Tuesday, March 26, 2013

I don't talk about religion on Facebook.

 First, I read this:

https://www.facebook.com/notes/sarah-ross/an-open-letter-to-the-lutheran-church-missouri-synod/10151202745810771

And then I wrote this:

I wasn't able to comment on this letter because I read it through a friend of a friend, but I feel compelled to share it because it is so beautifully written. I don't talk much about religion or my own journey in and out of organized Christianity, but Sarah sums up not only my problem with the LCMS, but with the ELCA and every church I have ever tried to be a part of with the exception of the incredible First Congregational Church, Santa Cruz. http://www.fccsantacruz.org

I was a member of the ELCA; a church I have a lot of love for because it gave me a solid foundation and love-filled home as a young person and I won't throw throw the baby out with the bath water.

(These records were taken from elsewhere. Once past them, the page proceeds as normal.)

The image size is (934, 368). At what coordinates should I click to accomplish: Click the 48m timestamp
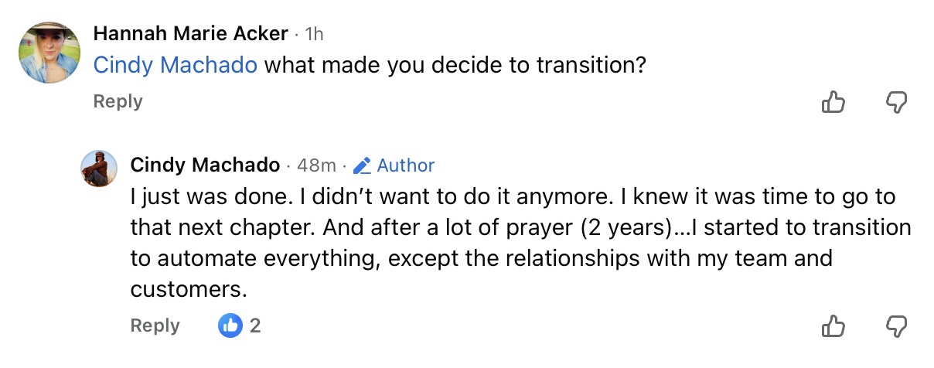tap(317, 165)
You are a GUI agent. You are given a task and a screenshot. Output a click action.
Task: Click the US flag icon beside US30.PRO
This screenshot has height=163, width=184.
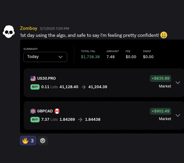point(33,78)
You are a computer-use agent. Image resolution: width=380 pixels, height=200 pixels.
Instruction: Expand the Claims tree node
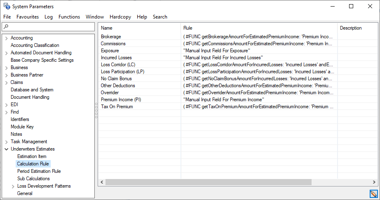click(6, 82)
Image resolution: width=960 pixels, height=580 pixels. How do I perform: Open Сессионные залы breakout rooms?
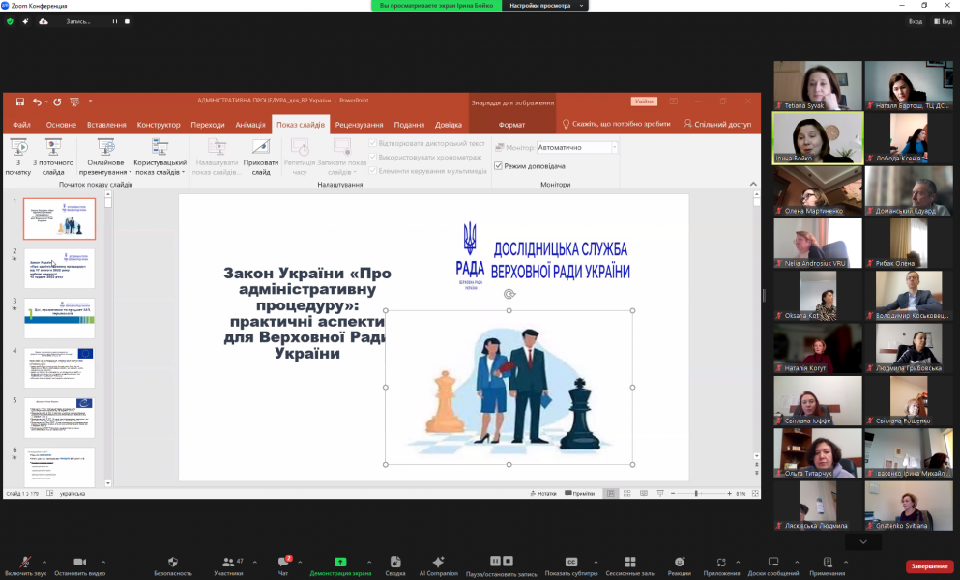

Nearly every denomination of Christianity does good and great things to commend it along with the ways each denomination is steeped in hypocrisy.

(Note: Hypocrisy isn't even really my problem; we're all hypocrites when it comes down to it. That's just the way the world is set up. None of us get a free pass.  My problem is with the inability to acknowledge and accept one's own hypocrisy.)

My eyes were opened to the painful truth about my own church when I was in college. My mom went to seminary and was treated unfairly and not on equal ground with men or even other women by any means. As a single woman and single mother, she was asked wildly inappropriate and personal questions about her dating life and desire to remarry, questions that never would have been asked of a man. She wasn't given equal consideration for ordination in her chosen field of ministry as others on her same career path. All in the name of dogma and fear. (And I won't even get into the politics of homosexuality--and wasteful spending around it--in that church, but it's not something, I decided, I could continue to associate myself with as an adult.)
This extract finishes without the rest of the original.